**WHAT TO PRODUCE:** For the data below, tally how many lines contain "rules" and answer only with that tally.

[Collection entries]
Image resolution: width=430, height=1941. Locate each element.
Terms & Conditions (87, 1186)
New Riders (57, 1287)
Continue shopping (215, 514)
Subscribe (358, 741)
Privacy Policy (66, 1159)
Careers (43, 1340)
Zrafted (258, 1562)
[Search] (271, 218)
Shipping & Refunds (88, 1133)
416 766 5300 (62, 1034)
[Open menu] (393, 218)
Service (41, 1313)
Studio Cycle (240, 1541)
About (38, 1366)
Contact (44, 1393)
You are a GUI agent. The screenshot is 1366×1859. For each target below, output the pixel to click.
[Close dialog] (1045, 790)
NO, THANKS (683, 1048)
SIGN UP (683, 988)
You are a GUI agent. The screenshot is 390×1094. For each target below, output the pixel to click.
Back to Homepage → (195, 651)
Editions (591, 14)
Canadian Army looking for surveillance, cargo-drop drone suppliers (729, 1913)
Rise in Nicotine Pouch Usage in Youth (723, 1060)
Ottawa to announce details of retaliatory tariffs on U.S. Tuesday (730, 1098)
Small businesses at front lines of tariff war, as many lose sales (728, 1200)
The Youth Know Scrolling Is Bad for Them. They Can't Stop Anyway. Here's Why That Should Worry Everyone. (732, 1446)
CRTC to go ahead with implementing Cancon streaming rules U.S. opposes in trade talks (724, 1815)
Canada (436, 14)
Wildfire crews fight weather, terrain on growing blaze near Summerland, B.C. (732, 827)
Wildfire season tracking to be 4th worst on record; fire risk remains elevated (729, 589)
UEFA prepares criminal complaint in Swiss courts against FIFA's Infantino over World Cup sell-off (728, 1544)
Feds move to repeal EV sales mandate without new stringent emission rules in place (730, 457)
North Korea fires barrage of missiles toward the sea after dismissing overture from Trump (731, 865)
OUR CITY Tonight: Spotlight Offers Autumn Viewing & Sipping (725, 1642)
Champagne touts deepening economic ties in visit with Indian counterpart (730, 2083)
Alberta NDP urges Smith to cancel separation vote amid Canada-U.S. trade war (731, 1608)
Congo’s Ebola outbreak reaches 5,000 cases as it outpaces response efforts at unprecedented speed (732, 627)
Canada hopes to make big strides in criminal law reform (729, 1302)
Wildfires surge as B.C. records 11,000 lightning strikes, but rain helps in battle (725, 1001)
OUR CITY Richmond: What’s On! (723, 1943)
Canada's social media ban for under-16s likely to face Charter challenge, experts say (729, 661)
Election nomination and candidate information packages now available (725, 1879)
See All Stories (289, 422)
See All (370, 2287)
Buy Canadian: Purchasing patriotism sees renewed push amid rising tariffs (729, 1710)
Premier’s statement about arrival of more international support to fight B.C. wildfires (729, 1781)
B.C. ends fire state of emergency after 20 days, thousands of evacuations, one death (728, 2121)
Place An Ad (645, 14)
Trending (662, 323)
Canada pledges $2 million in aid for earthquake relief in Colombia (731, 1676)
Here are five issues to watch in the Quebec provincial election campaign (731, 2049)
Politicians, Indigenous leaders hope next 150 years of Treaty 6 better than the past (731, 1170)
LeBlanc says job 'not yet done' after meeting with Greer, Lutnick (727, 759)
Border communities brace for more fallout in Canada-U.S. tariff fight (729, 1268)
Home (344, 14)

**YOUR SOLUTION:** 2